Starting at the line that has "Uncheck the New domains filter" and stopping after the line that has "Task: Open the", reproduce the listing below exactly; omit everything else.

*DATA TO EXAMINE*:
________________
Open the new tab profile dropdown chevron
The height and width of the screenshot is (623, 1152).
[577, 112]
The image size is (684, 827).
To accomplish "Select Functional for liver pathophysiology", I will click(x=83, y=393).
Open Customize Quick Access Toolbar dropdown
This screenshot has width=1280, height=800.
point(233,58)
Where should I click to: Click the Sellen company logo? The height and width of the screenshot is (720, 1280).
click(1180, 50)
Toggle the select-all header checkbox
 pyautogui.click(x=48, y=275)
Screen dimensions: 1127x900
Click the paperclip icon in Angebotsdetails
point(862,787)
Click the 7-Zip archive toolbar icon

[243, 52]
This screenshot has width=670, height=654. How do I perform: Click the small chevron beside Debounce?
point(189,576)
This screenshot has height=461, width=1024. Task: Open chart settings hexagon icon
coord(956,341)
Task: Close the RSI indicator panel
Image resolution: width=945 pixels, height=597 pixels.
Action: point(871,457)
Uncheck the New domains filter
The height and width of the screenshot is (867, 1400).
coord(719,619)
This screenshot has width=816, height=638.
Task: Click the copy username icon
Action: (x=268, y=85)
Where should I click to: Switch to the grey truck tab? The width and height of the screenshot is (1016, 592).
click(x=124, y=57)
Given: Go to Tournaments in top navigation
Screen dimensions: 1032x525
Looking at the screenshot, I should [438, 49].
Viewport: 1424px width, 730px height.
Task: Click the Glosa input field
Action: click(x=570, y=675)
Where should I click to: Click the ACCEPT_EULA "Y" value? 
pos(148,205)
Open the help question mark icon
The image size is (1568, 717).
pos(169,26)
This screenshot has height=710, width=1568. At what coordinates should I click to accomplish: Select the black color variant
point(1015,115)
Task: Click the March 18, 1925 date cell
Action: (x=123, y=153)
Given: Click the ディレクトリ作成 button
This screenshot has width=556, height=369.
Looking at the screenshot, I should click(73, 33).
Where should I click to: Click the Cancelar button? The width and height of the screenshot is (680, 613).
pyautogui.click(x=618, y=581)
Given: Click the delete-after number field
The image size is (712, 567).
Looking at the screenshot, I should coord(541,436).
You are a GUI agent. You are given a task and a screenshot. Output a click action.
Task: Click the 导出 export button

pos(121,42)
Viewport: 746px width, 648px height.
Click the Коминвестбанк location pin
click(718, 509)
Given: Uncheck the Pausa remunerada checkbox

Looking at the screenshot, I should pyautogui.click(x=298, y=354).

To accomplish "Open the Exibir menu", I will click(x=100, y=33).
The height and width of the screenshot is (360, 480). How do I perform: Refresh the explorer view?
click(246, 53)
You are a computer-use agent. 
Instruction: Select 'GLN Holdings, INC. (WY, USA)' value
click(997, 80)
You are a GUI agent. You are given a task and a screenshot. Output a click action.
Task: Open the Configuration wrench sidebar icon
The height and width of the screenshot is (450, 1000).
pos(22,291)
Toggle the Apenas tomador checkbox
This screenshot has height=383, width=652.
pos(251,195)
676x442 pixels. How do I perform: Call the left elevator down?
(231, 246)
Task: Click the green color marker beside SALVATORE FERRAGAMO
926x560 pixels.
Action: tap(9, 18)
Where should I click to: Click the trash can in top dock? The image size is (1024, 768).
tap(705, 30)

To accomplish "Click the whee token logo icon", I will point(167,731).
________________
*TASK RESPONSE*:
Uncheck the New domains filter
The height and width of the screenshot is (867, 1400).
coord(719,619)
This screenshot has width=816, height=638.
Task: Click the copy username icon
Action: (x=268, y=85)
Where should I click to: Switch to the grey truck tab? The width and height of the screenshot is (1016, 592).
click(x=124, y=57)
Given: Go to Tournaments in top navigation
Screen dimensions: 1032x525
Looking at the screenshot, I should [438, 49].
Viewport: 1424px width, 730px height.
Task: Click the Glosa input field
Action: click(x=570, y=675)
Where should I click to: Click the ACCEPT_EULA "Y" value? 
pos(148,205)
Open the help question mark icon
The image size is (1568, 717).
pos(169,26)
This screenshot has height=710, width=1568. At what coordinates should I click to accomplish: Select the black color variant
point(1015,115)
Task: Click the March 18, 1925 date cell
Action: (x=123, y=153)
Given: Click the ディレクトリ作成 button
This screenshot has width=556, height=369.
Looking at the screenshot, I should click(73, 33).
Where should I click to: Click the Cancelar button? The width and height of the screenshot is (680, 613).
pyautogui.click(x=618, y=581)
Given: Click the delete-after number field
The image size is (712, 567).
Looking at the screenshot, I should coord(541,436).
You are a GUI agent. You are given a task and a screenshot. Output a click action.
Task: Click the 导出 export button

pos(121,42)
Viewport: 746px width, 648px height.
Click the Коминвестбанк location pin
click(718, 509)
Given: Uncheck the Pausa remunerada checkbox

Looking at the screenshot, I should pyautogui.click(x=298, y=354).

To accomplish "Open the Exibir menu", I will click(x=100, y=33).
The height and width of the screenshot is (360, 480). How do I perform: Refresh the explorer view?
click(246, 53)
You are a computer-use agent. 
Instruction: Select 'GLN Holdings, INC. (WY, USA)' value
click(997, 80)
You are a GUI agent. You are given a task and a screenshot. Output a click action.
Task: Open the Configuration wrench sidebar icon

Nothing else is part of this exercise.